> Excerpted text:

--------------------

# very confused does anyone know why ?



## lorrainem (Sep 19, 2010)

i have bin watching the dog squard and heard that they call german shepherds landsharks,why is that and some one call my dog a land shark she is a gsd why confused


----------



## thething84 (Apr 26, 2010)

at a complete guess it would be due to the shape or a true breed german sherpheard. IIRC then actually arch down at the back quite considerably. Just a guess mine. so i not sure.


----------



## lorrainem (Sep 19, 2010)

*hi*

someone told me its tht a gsd has the smae moving tail like a shark it goes side to side


----------



## Katkatkat (Mar 18, 2010)

From what I know of it, it refers to them (mainly) in their young puppy stages when they will chew and bite everything they come in to contact, like a shark on land.


----------



## SpiritSerpents (Mar 20, 2011)

A land-shark is any dog that is exceptionally prone to biting. In the states, you most often hear the term applied to dogs like chihuahuas and daschunds as many people think that their aggression is 'cute' because they're small.


----------



## reptFAN (May 25, 2011)

I'm pretty sure its to with their scenting ability. the only thing a sharkhas in common with a gsd is its amazing sense of smell.


----------



## hideandseek (Jan 10, 2011)

they are called fury land shark's because it is a nick name given to them by the police...................... it just relate's to their aggresion and stamina when working !!


----------

--------------------

> Data:
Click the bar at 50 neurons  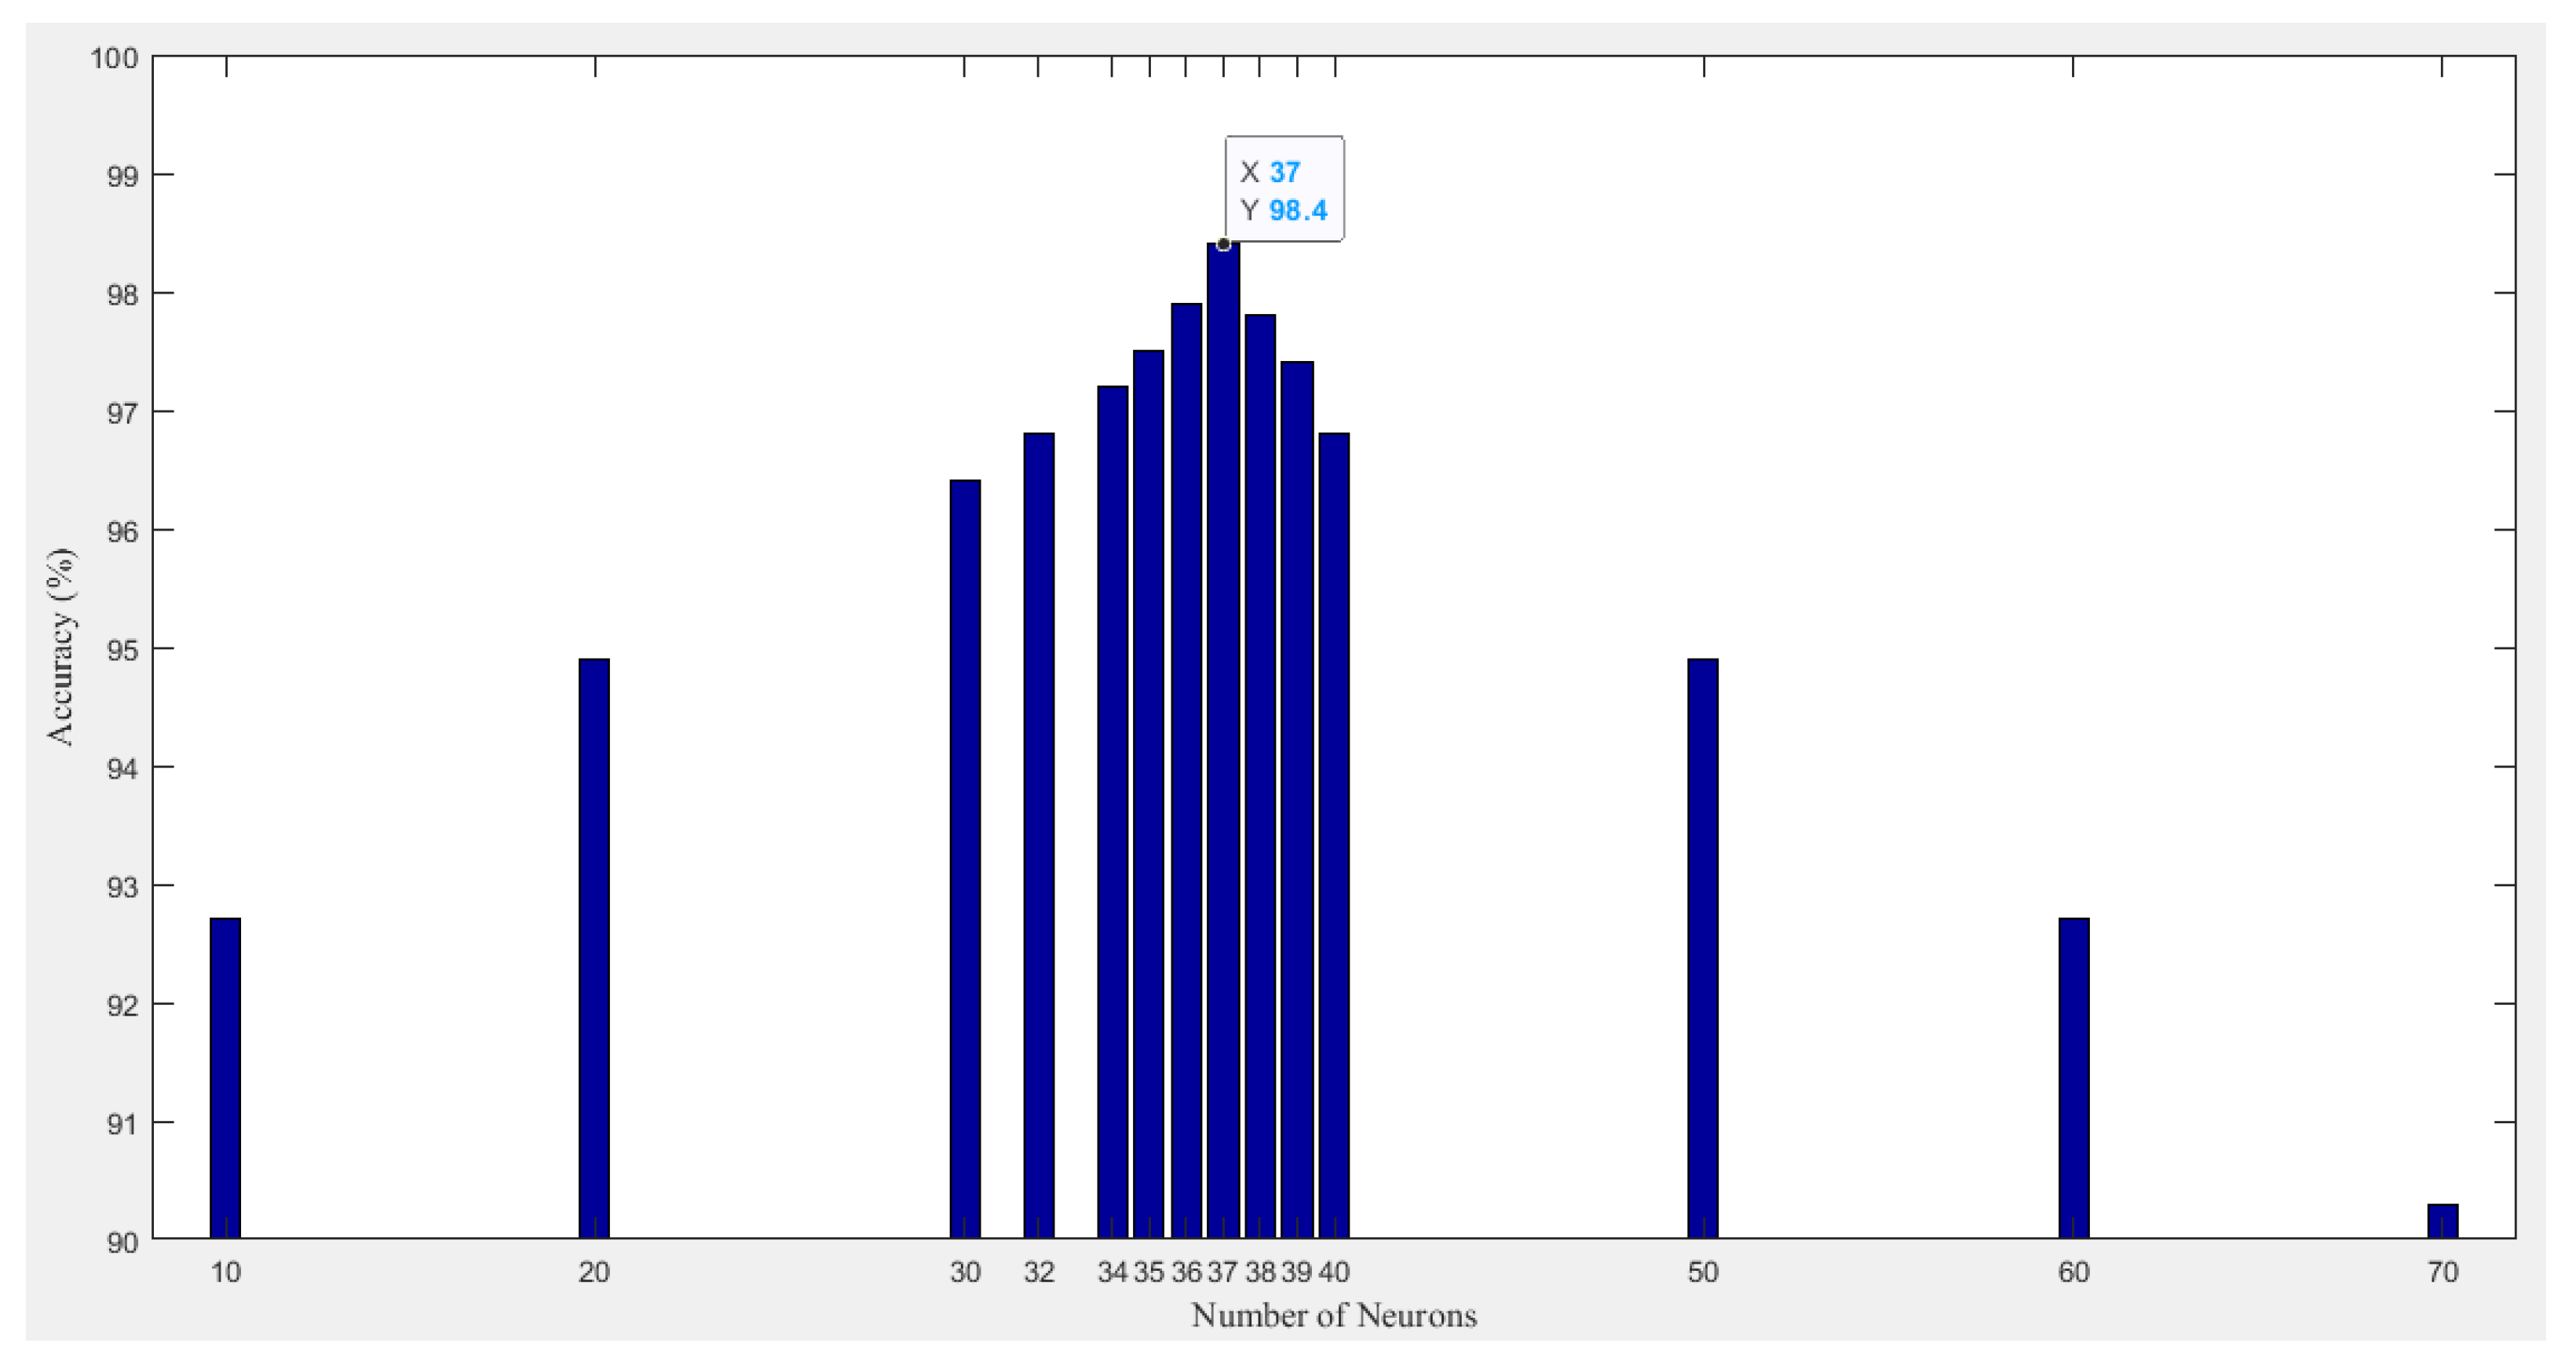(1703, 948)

--------------------

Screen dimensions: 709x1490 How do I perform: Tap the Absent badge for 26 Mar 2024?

--------------------

> Job A:
From the thread on German shepherds being called land sharks, reproduce the passage that begins with the words "i have bin watching" and ends after the words "i not sure.".
> Job B:
In the thread on German shepherds being called land sharks, what does reptFAN say is the only thing a shark has in common with a German shepherd?

> Written solution A:
i have bin watching the dog squard and heard that they call german shepherds landsharks,why is that and some one call my dog a land shark she is a gsd why confused


----------



## thething84 (Apr 26, 2010)

at a complete guess it would be due to the shape or a true breed german sherpheard. IIRC then actually arch down at the back quite considerably. Just a guess mine. so i not sure.

> Written solution B:
Its amazing sense of smell.